Over the past 12 months, CoreLogic’s Home Value Index has risen 8.9%, adding the equivalent of approximately $63,000 to the national median dwelling value – now at $765,762 – and taking the index to a new all-time high in February.
Suburb-level analysis using CoreLogic’s interactive Mapping the Market tool found that 88.4% of house and unit markets analysed nationally – or 4,087 out of 4,625 – saw values rise over the year. This is up from just 52.9% of markets in July 2023 (2,456 out 4,640), and up from the 39.1% that recorded positive annual growth in February 2023 (1,851 out of 4,732).
All 312 house and 167 unit markets analysed in Brisbane saw values rise. The inner-city suburb of East Perth was the only market in the western capital to record a decline in house values, while Adelaide saw only Black Forest’s housing market and the Glenelg South unit record modest falls.
Positive net migration flows, low housing supply and comparatively low housing prices have all helped support widespread growth across these markets, according to CoreLogic.
The data also shows that the majority of suburbs recorded double-digit value growth.
In Perth, 93.7% recorded a capital gain of 10% or more over the year. Brisbane saw 86.4% of house and unit suburbs rise by more than 10%, and three quarters of Adelaide markets recorded double-digit annual growth.
Brisbane, Adelaide and Perth each posted very strong quarterly percentages of suburbs recording growth, while Melbourne fell away from 90.3% in annual terms to 34.1%, and Sydney from 98.6% to 71.7%.

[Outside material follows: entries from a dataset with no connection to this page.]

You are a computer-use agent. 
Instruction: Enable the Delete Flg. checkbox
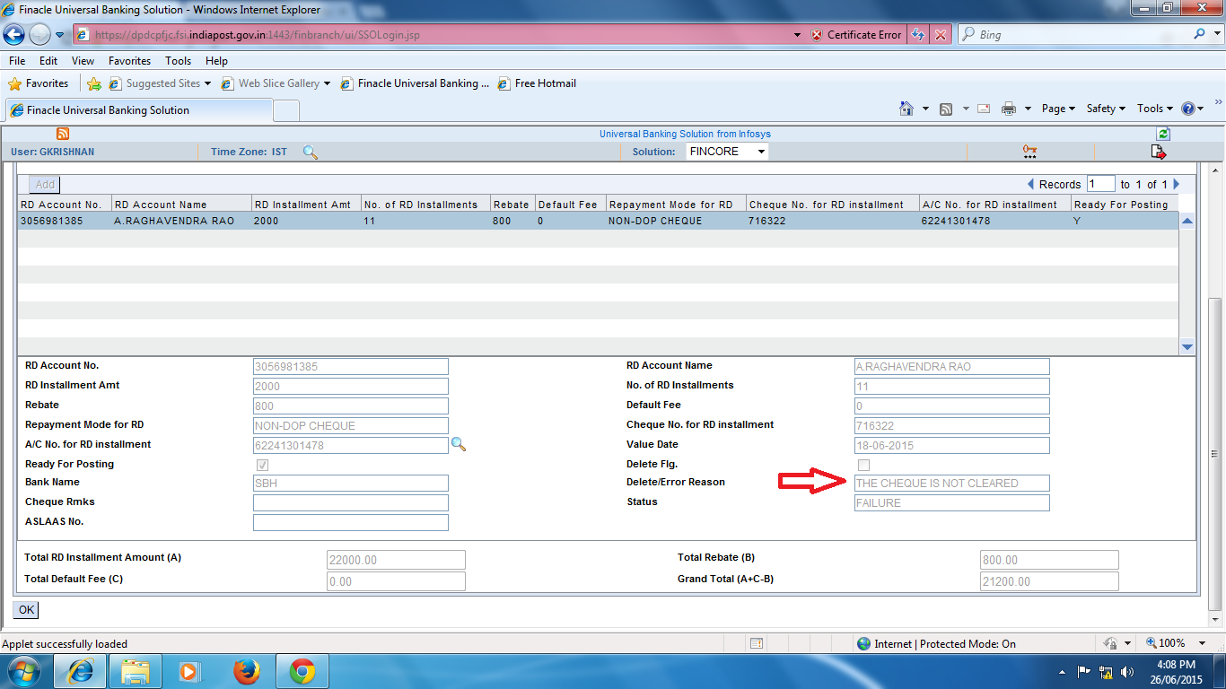(x=863, y=464)
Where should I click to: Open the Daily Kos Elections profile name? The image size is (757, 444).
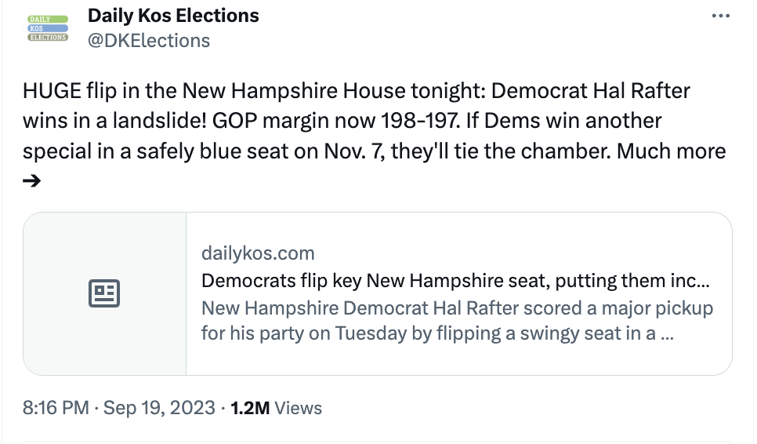pyautogui.click(x=173, y=15)
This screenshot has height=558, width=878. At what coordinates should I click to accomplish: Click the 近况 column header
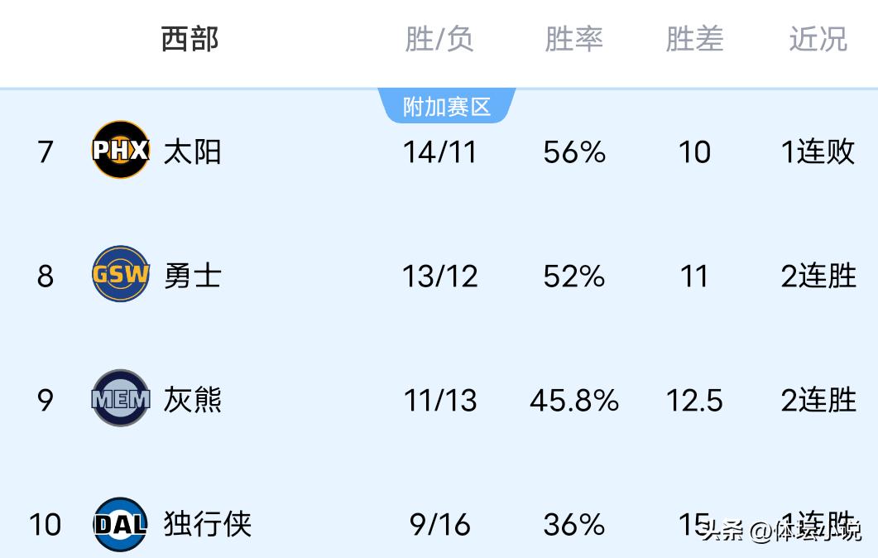tap(818, 39)
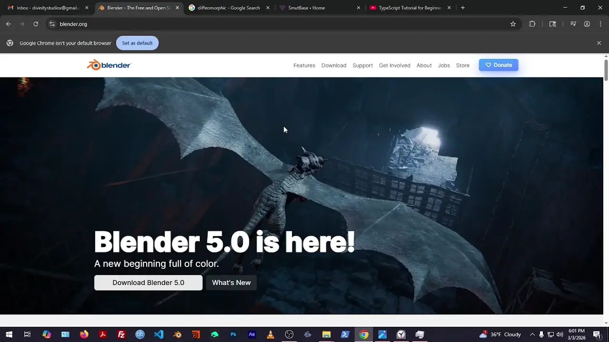Open Blender from the taskbar
The image size is (609, 342).
tap(177, 334)
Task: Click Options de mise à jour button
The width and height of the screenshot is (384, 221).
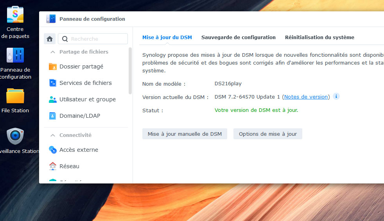Action: (x=267, y=134)
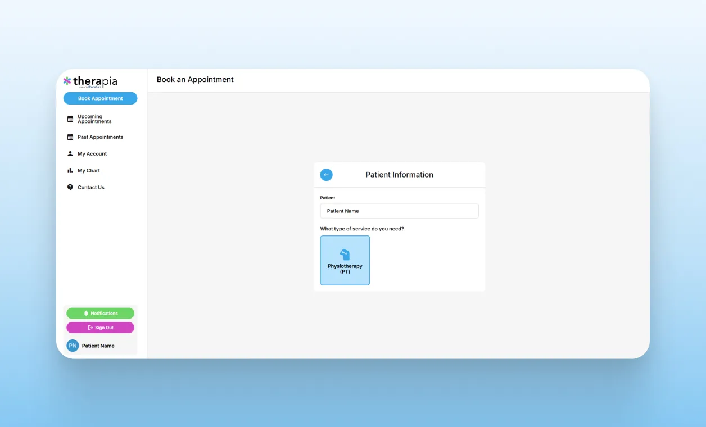Click the Contact Us question mark icon

(70, 187)
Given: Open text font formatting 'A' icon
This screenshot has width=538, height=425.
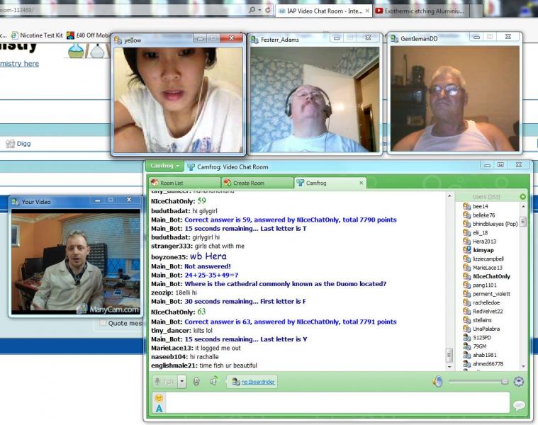Looking at the screenshot, I should pyautogui.click(x=159, y=408).
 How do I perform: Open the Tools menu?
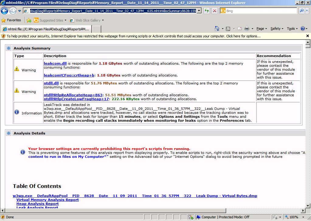[292, 29]
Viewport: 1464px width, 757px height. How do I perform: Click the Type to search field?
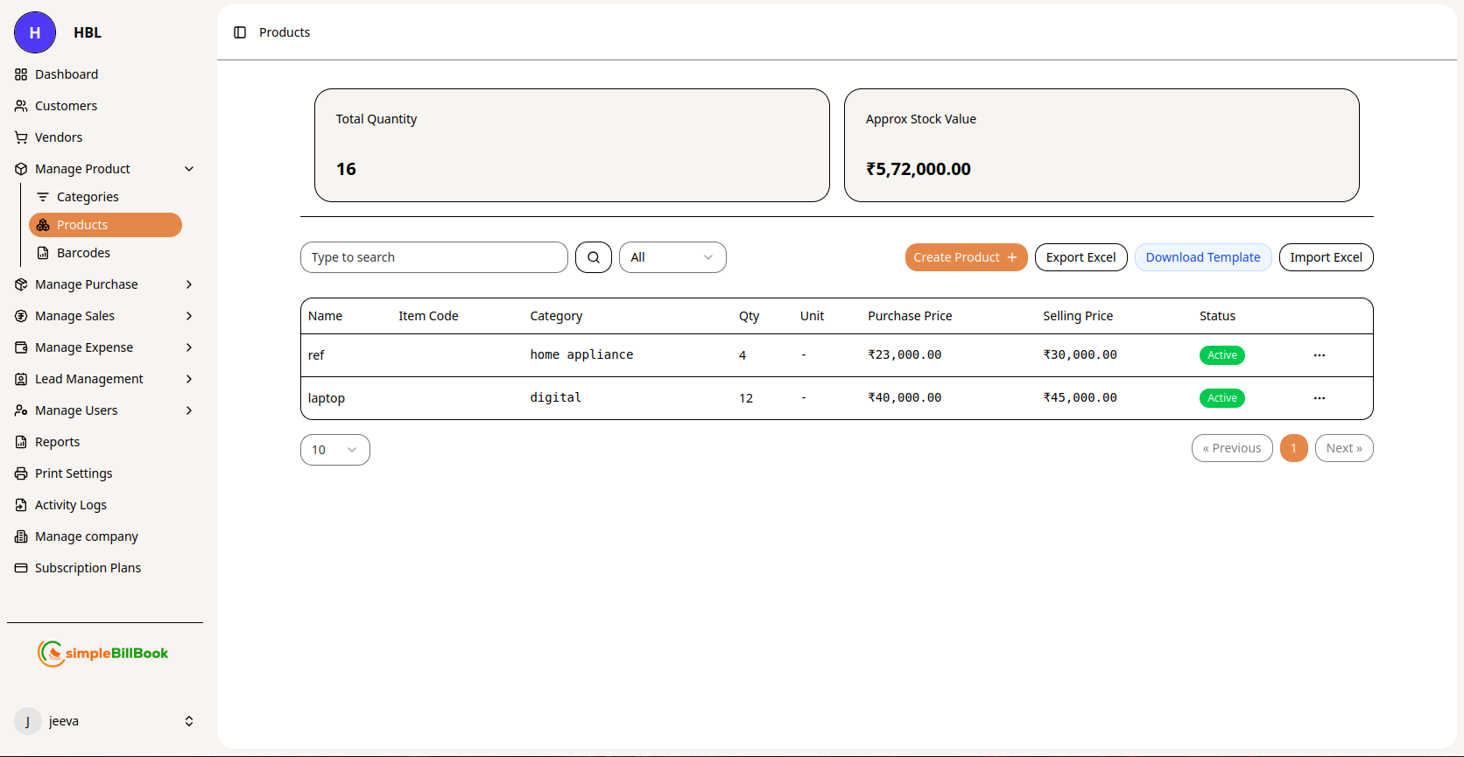click(433, 257)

Brisbane’s top-performing markets for quarterly growth were concentrated in the more affordable Logan-Beaudesert, Ipswich, and Morton Bay regions, as affordability issues and borrowing constraints hit inner city regions including Hamilton and Ascot.
Hobart dropped to just 29.5% in the quarterly figures, continuing two years of softness after a burst in growth from 2017 to 2022.

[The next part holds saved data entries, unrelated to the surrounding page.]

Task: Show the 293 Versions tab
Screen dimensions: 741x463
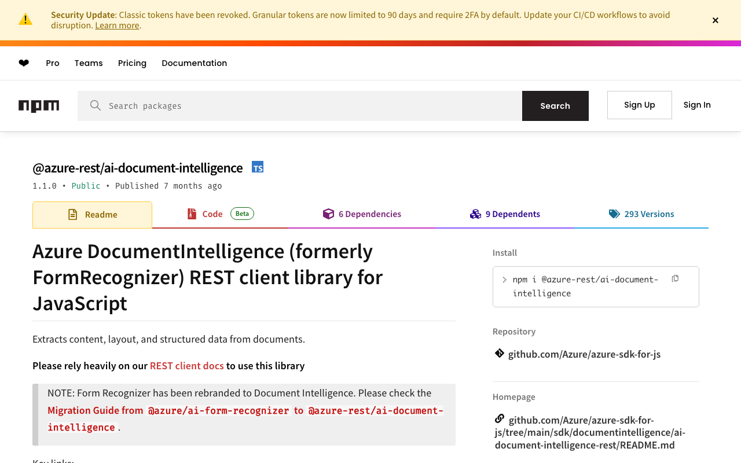Action: [x=641, y=214]
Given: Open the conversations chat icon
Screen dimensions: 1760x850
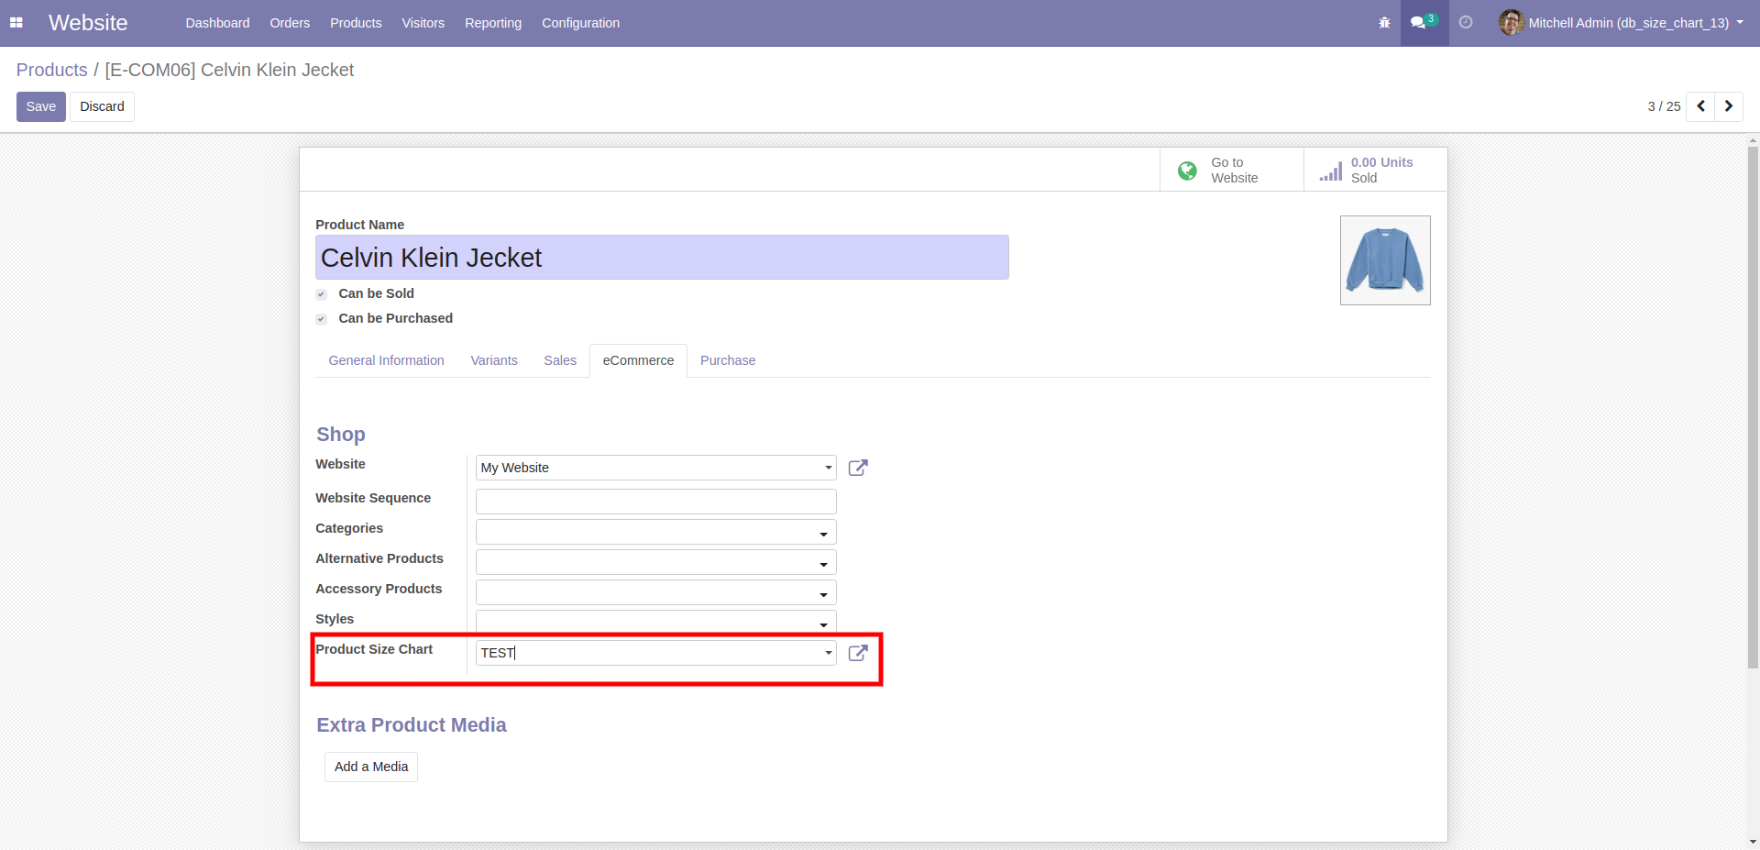Looking at the screenshot, I should pos(1423,23).
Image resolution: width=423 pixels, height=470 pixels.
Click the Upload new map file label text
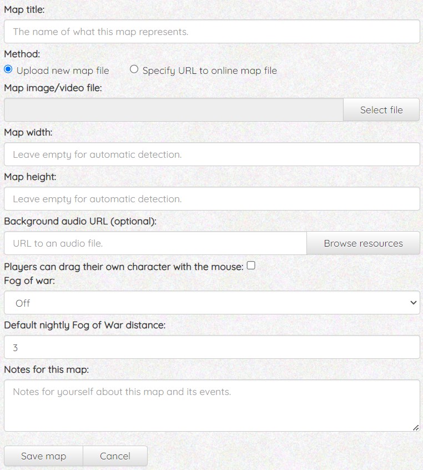[x=63, y=71]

“Relatively loose supply levels and negative interstate migration, coupled with the city’s relatively unaffordable price point relative to local incomes, have all likely contributed to falling values over the past two years,” CoreLogic said.
Rents rise
CoreLogic also found that 94.2% of house and unit markets analysed recorded an annual rent rise, and nearly 40% saw rental values rise by 10% or more. The annual trend in national rent values bottomed out in October at 8.1% and has come back up since to 8.5% in February.
“Over the past few years, rental growth has been skewed to capital city units, but as unit rent affordability has been eroded, some prospective tenants may be shifting towards house rentals, likely reforming larger households as a way of sharing the rental burden or to more affordable markets further afield,” CoreLogic said.

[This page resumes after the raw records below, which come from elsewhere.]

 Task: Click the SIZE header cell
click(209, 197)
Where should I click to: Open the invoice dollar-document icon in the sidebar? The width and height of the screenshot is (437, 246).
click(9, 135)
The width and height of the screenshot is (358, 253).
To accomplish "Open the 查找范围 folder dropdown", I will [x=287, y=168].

Perth was by far the strongest-performing capital for annual rental growth, with all 245 house and 101 unit markets analysed recording increases over the year, and with 82.4% of houses and 94.1% of unit markets seeing an annual rent rise of 10% or more.
Hobart sat at the opposite end of the scale – just seven of the 39 house markets analysed posted a, while all 13 of the unit markets analysed saw a decline.